Mesmo sem procuração, falo em nome de todos os advogados e advogadas aqui presentes, agradecendo particularmente, ao presidente do Conselho Federal da OAB Dr. Beto Simonete, ao vice-presidente Dr. Felipe Sarmento e à Presidente da OAB/PE Dra. Ingrid Zanela, pela oportunidade de estar aqui dirigindo essas palavras, em nome da Ordem dos Advogados, nesse momento tão especial, para renovar o nosso eterno compromisso – que é também de toda a advocacia – de colaborar efetivamente nesse processo contínuo de construção da Justiça, desejando aos membros da nova mesa diretora um frutífero e abençoado biênio à frente do TRF5.
E eu encerro com trecho de um lindo samba, Dr. Roberto, de Nelson Cavaquinho chamado “Juízo Final”, que poetiza sobre a esperança na reparação das injustiças. A letra diz mais ou menos assim:
“O Sol há de brilhar mais uma vez... A luz há de chegar aos corações...

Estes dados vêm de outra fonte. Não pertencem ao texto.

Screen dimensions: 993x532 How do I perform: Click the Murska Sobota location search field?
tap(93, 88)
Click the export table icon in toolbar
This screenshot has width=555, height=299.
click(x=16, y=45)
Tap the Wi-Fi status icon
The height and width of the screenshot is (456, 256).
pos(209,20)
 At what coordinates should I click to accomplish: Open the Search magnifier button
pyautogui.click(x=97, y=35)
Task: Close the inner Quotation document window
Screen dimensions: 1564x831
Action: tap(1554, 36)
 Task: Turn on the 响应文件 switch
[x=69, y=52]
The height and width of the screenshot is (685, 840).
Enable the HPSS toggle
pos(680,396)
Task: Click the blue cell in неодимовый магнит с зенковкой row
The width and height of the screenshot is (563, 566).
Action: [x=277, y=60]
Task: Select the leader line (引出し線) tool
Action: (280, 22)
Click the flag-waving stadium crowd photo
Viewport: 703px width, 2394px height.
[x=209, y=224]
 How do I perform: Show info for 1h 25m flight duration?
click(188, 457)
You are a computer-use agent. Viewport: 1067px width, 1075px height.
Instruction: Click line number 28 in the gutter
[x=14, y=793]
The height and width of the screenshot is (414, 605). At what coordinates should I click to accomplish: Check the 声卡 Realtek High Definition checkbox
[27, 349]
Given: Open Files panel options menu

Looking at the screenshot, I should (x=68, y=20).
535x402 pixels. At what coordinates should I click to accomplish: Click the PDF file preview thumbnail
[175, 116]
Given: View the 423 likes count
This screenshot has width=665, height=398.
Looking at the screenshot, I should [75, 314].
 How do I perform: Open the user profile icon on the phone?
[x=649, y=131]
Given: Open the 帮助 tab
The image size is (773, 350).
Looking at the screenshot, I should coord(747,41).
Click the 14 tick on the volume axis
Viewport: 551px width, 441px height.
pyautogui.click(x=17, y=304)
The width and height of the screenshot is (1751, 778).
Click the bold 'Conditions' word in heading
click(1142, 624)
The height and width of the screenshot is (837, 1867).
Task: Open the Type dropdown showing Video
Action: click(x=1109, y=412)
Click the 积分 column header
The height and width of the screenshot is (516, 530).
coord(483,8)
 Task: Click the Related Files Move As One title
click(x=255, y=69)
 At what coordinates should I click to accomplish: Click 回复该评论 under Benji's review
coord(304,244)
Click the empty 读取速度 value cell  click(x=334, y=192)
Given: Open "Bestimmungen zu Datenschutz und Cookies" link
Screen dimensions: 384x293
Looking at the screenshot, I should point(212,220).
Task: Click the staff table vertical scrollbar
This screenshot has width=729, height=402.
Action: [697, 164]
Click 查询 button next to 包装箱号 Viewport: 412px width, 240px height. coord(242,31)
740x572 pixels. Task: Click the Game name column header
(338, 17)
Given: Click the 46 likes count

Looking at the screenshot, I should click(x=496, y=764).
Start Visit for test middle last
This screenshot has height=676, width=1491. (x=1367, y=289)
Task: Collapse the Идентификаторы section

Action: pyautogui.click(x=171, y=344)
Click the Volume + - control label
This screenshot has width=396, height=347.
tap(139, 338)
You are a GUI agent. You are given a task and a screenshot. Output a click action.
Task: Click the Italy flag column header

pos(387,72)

Do mal... será queimada a semente
E o amor há de ser eterno novamente”.
Que a gestão de Vossa Excelência faça o sol brilhar no coração daqueles que verdadeiramente acreditam e confiam na Justiça.
Muito obrigado a todos.
*Marcos Meira, advogado e Procurador do Estado de Pernambuco. Presidente da Comissão Especial de Direito de Infraestrutura da CFOAB. Membro do Fonaprec. Mestre e Doutor em direito pela PUC/SP.